23 de diciembre de 2016
Retiro lo escrito

El desparrame

23.12.2016 | 02:53
El desparrame

Suma y sigue. Hace dos o tres días era Julio Cruz quien aseguraba que el ministro Montoro había rechazado que en el futuro corresponderán 400 millones de euros presupuestarios más para Canarias, por el procedimiento de extraer las compensaciones del REF del Fondo de Competitividad -donde nunca debieron entrar- cuando el responsable de Hacienda no hizo tal cosa. Montoro se limitó a explicar al senador gomero las condiciones de esta operación, exactamente las mismas que las expuestas la pasada semana por el presidente Fernando Clavijo. A Cruz le importó un pimiento y dedicó a desbarrar por esquinas y periódicos sobre el engaño de Clavijo. Y lo hace además en medio de una crisis casi terminal en la relación entre los socios de gobierno. Mientras los diputados socialistas se disponían a respaldar el proyecto presupuestario para 2017 con su voto, el exsecretario de Organización del PSC-PSOE descalificaba con trazo grueso al jefe del Ejecutivo.
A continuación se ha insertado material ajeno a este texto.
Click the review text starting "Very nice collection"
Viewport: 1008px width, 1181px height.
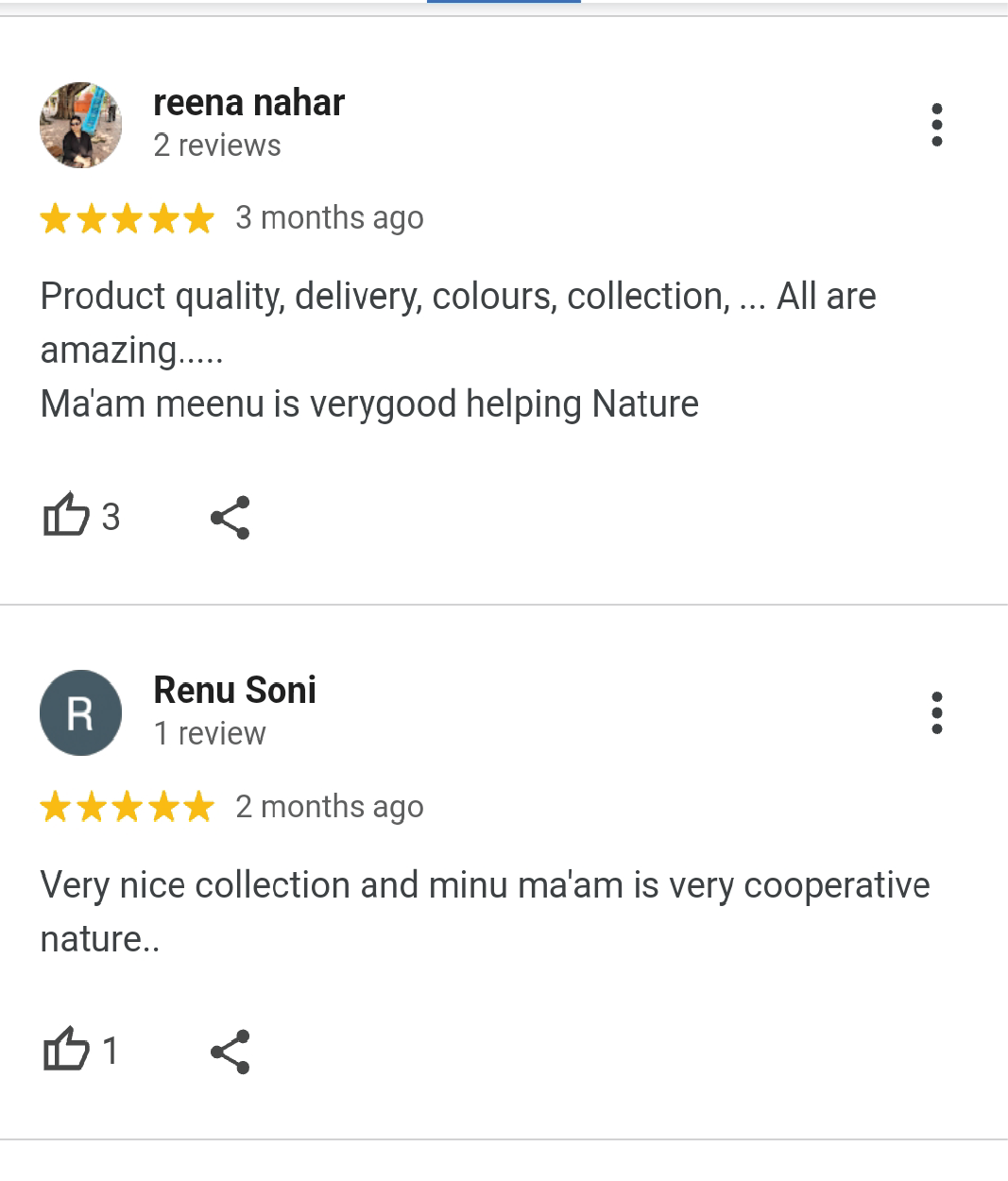tap(484, 912)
Sí, es una chifladura, la construcción de una fantasía zarzuelera cuando la urgencia política -y la responsabilidad- mandan ocuparse de la menesterosa realidad de una confianza rota entre Coalición y el PSC-PSOE. Ayer se reunía urgentemente la comisión gestora regional de los socialistas. Y no para decidir por fin si se van o se quedan en el Gobierno, sino en qué condiciones no se marchan. Olé tus gónadas.
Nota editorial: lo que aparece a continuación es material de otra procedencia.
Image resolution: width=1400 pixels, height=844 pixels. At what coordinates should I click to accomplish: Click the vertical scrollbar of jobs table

Ahora uno escucha bastante estupefacto a Román Rodríguez exigir al presidente del Gobierno autonómico que presente una cuestión de confianza. Quizás los muchos años en Coalición Canaria hayan afectado a las entendederas de Rodríguez en cuestión de democracia parlamentaria, pero la presentación de una cuestión de confianza es una facultad que tiene el presidente y no un derecho que pueda reclamar la oposición. Que ambos socios hayan aprobado la ley de Presupuestos Generales para el próximo año es insuficiente para Rodríguez. Don Román olvida que en su etapa presidencial el PP decidió abandonar su gobierno, aunque él siguió adelante con tres consejeros, tres, que militaban en el Partido Popular, pero que desobedecieron a Soria y continuaron instalados en sus poltronas. El secretario general del PSOE entonces, Juan Carlos Alemán, le invitó a presentar una cuestión de confianza que Rodríguez, obviamente, no presentó. Una situación política y parlamentaria realmente enlaberintada y confusa ante la que el expresidente, en resumen, ni pestañeó. Imagino que nadie recuerda estas cosas a Román Rodríguez en la Cámara por una suerte de piedad y por respeto a las canarias que ya cubren su tupé.
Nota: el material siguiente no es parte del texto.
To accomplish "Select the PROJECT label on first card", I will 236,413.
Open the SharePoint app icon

Coalición Canaria no es precisamente inocente en el cúmulo de estupideces, confusiones, mentiras, falsedades, distorsiones y torpezas que sacuden la política regional y está degradando el discurso público hasta la caricatura de una caricatura deleznable, pero quizás la comezón insoportable por echar a CC después de cerca de un cuarto de siglo en el poder autonómico esté acelerando la putrefacción de algunos cerebros y algunas voluntades. Esto no es una crisis de gobierno. Esto forma parte de los síntomas de una crisis más profunda y estructural que ilumina los límites de la regeneración del sistema institucional y la creciente inoperancia del sistema de partidos.